Na dotkniętym trzęsieniem ziemi Haiti rośnie zagrożenie wybuchem epidemii. Ludzie wciąż nie mają dostępu do wody i podstawowych lekarstw.

Kard. Langlois: wielu Haitańczyków wciąż bez pomocy Józef Wolny/Agencja GN Haiti

„Dramatyczna jest sytuacja dzieci, które stanowią trzy czwarte wszystkich dotkniętych ostatnim kataklizmem” – alarmuje francuski misjonarz podkreślając, że nie zakończyła się jeszcze sytuacja kryzysowa, a świat już zapomina o tym jednym z najuboższych krajów naszego globu.

W dwa tygodnie od tragicznego trzęsienia ziemi udało się uratować 20 dorosłych osób i 4 dzieci, które znalazły schronienie pod załamem skalnym, skąd wydobyli ich ratownicy. Udało im się przeżyć dzięki piciu wody deszczowej. „To wlało w serca Haitańczyków promyk nadziei, ale sytuacja jest naprawdę tragiczna” – podkreśla francuski montfortanin, ks. Jean-Jacques Saint-Louis. Także kard. Chibly Langlois, który przebywa w jednej z diecezji najbardziej dotkniętych kataklizmem, alarmuje, że wiele osób wciąż nie otrzymało pierwszej kryzysowej pomocy. „Jeśli taka sytuacja będzie się przedłużać grozi nam wybuch epidemii, która zbierze bardziej śmiertelne żniwo niż samo trzęsienie ziemi” – alarmuje hierarcha.

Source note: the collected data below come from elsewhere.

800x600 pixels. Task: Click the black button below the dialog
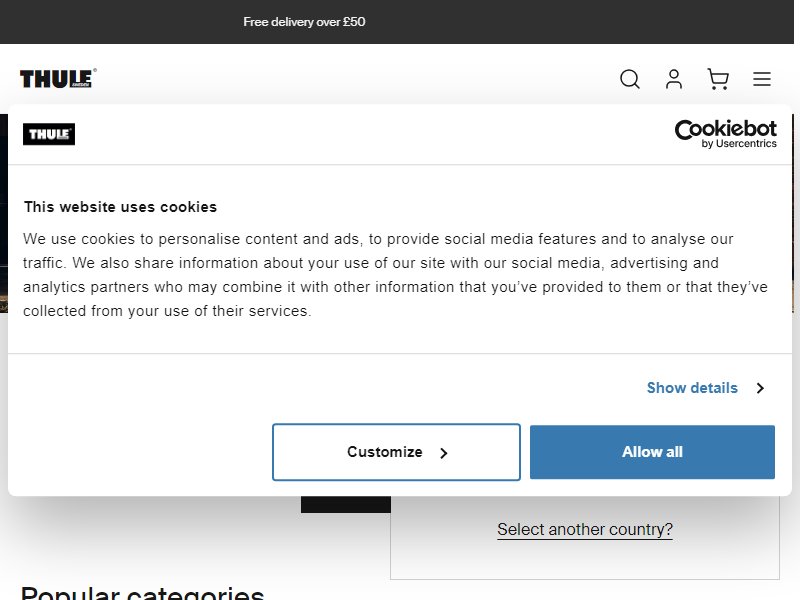tap(346, 504)
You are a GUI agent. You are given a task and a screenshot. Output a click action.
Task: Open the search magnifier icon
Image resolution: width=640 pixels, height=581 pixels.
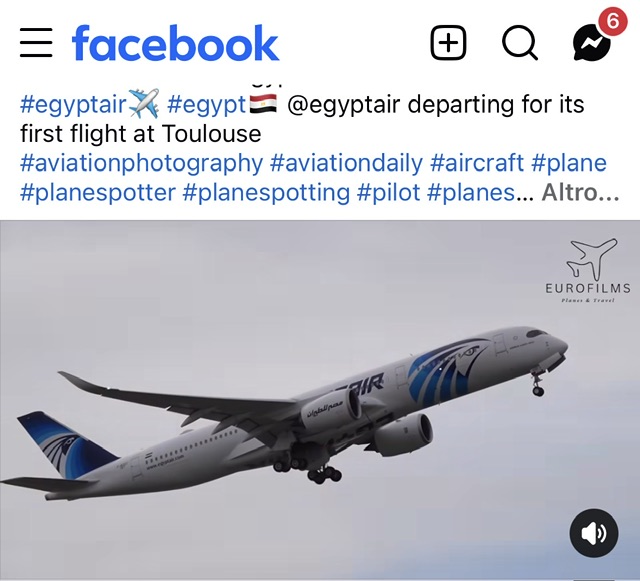(520, 43)
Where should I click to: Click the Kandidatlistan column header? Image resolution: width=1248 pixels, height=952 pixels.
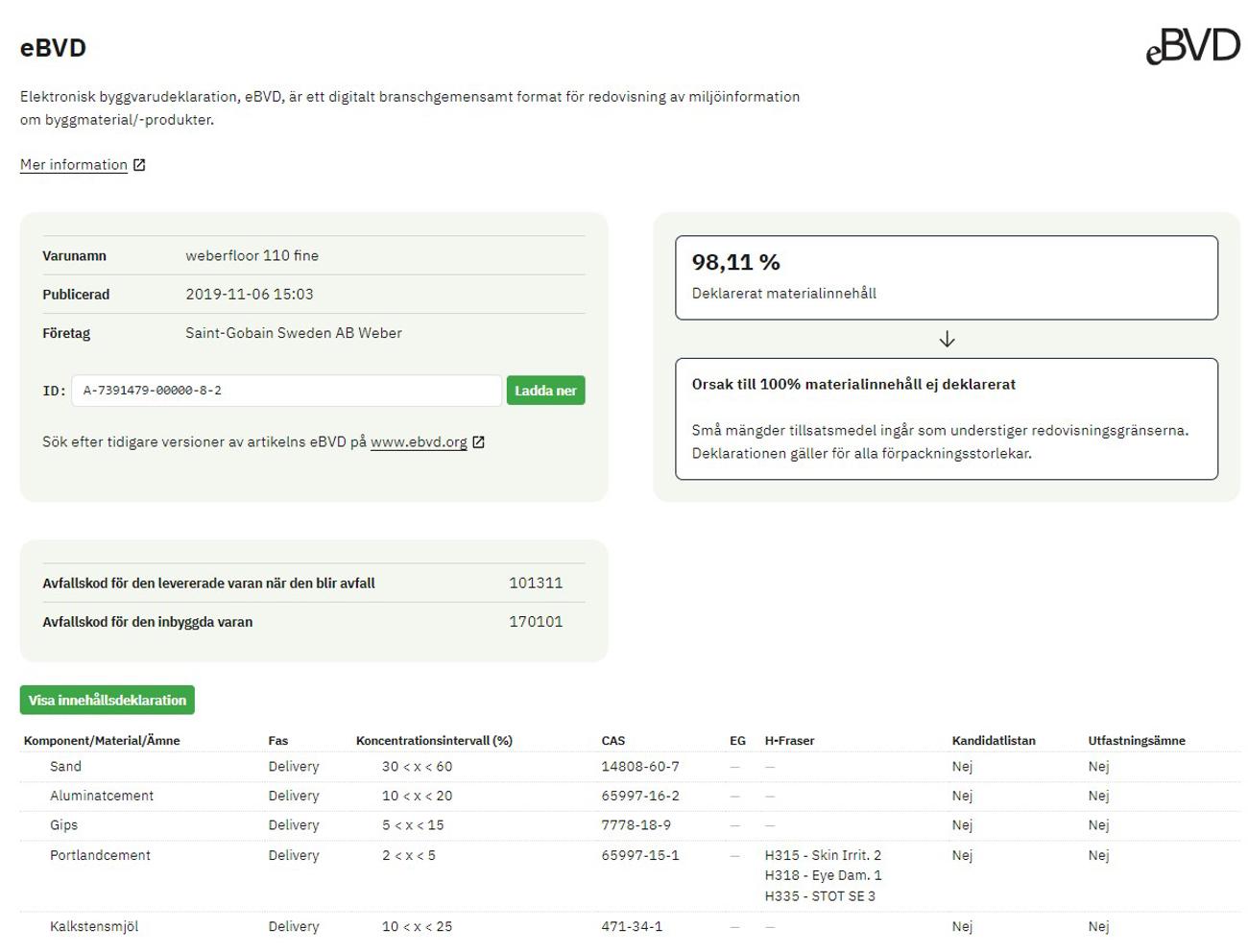tap(994, 741)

Caritas Internationalis cały czas stara się dostarczać żywność potrzebującym. Utrudniają to nieprzejezdne drogi i sprawujące nad nimi kontrole doskonale uzbrojone grupy przestępcze. Kościół zmobilizował też wolontariuszy do otoczenia siecią ochrony dzieci, które ucierpiały w kataklizmie. Organizowane są dla nich specjalne schronienia, by zapobiec ich porywaniu i sprzedawaniu na narządy, co miało miejsce po trzęsieniu ziemi sprzed dekady. Szacuje się, że pilnej pomocy potrzebuje pół miliona dzieci, z których aż jedna trzecia nie ma świadectwa urodzenia i nie figuruje w żadnych rejestrach, co czyni je potencjalnym celem handlarzy ludźmi.